The logical next move (one we were especially excited about!) was for Jen and Leyla to represent Tate in the Futures of Arts & Museums session at our annual IAM Weekend 16, discussing their priorities and strategies alongside institutions, artists and researchers including the V&A, Rhizome, Sergio Albiac and Samim Winiger (click the links to watch the talks).
This also provided the perfect opportunity to share (random) co:jams with an audience of innovators, creatives and all-round internet people in Barcelona! And so, on Saturday, 9th April, 2016, Jen and Leyla shared how Tate works to understand and respond to the interests and needs of its audience, especially to those young people who will ensure the long-term future of the gallery. In doing so, they set the stage perfectly for us to share (random) co:jams and highlight out process-driven collaboration:
We also took this opportunity to publicly launch IAM Labs 😁, our in-house laboratory created to envision different perspectives of the future through the lenses of internet culture, using agile and collaborative research, ideation and experimentation.
The following day, we took the project yet one step further. With Tate, we’d worked with artists, technologists and young people, and by running a workshop on the last day of IAM Weekend 16 we extended the collaboration to members of the IAM Family, including speakers, attendees and volunteers.
Called RE: Mixing the Museum, this was an open, collaborative workshop, like everything that came before it, that explored possible futures of the museum through collective mind-mapping of game-changing ideas. Extending the collaboration to this new group offered a useful perspective both for ourselves and Tate, and will continue to inform our approach going forward.
Chapter Four — Reflection
Here’s what Jen and Leyla had to say on Tate’s vision, the (random) co:jams process and our approach:
“Engaging audiences by listening to their interests and expectations has become the principal challenge for a museum in the modern world.” — Tate’s vision: Championing art and its value to society
On the process:
“In bringing together emerging artists, creative technologists and young people, we engaged with a range of perspectives about what the future of the museum can be. This range brought non-traditional, non-art historical expertise and ideas into the museum context to explore new ways of engaging with audiences and being relevant and current. With a focus on internet culture, (random) co:jams explored ways in which the future of the museum can embrace digital and use it to develop new ways of presenting ideas and exploring art in a gallery context.”
On the approach:
“You learn and benefit more from going through the process of experimentation rather than working towards a set outcome. Creative improvisation provides an open approach to developing content that can engage broad and diverse audiences. Using creativity and improvisation as key values creates a space where it is possible to develop new and non-traditional ways to relate to art and artists in contemporary life — relevant to audiences with wide ranging interests and experiences.”

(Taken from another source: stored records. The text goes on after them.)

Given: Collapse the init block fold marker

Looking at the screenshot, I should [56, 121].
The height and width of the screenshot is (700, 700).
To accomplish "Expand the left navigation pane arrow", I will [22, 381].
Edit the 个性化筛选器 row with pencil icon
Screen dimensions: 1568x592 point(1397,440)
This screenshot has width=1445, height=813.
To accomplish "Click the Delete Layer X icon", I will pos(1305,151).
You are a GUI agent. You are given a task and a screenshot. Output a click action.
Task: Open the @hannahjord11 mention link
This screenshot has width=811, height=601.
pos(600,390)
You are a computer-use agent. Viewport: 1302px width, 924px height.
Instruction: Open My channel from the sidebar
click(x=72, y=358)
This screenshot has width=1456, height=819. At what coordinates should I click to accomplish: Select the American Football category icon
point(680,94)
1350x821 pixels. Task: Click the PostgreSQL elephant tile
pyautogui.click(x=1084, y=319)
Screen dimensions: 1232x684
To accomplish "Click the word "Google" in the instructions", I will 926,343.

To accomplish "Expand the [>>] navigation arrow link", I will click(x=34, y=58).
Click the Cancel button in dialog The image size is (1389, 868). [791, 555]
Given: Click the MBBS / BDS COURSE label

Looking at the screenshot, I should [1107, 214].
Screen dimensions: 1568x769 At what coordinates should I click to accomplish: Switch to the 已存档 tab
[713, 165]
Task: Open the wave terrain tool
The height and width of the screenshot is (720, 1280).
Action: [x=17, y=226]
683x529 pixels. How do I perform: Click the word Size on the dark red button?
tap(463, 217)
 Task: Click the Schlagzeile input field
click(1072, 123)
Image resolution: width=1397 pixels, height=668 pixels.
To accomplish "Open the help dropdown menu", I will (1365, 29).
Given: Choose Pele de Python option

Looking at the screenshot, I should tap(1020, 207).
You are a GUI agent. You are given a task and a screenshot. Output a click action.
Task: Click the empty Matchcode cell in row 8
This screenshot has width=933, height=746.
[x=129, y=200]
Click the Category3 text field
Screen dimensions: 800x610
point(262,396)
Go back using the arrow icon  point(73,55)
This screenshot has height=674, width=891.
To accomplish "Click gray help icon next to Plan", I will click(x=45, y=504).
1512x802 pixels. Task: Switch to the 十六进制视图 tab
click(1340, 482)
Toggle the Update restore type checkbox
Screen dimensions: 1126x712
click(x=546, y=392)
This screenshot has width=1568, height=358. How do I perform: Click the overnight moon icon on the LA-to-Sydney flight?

With (random) co:jams, we collaborated with Tate to put our belief in an open, experimental way of working into practice. By thinking about the future as a process, rather than a defined ‘output’, we discovered new insights into how we interact with arts in the Internet Age and what this means for cultural institutions more broadly.
We’ll continue working to connect diverse perspectives, push the boundaries of emerging technology, embrace uncertainty, create collectively and empower young people with our amazing partners like Tate in our other areas of research, and in doing so, continue taking an active role in inventing better futures!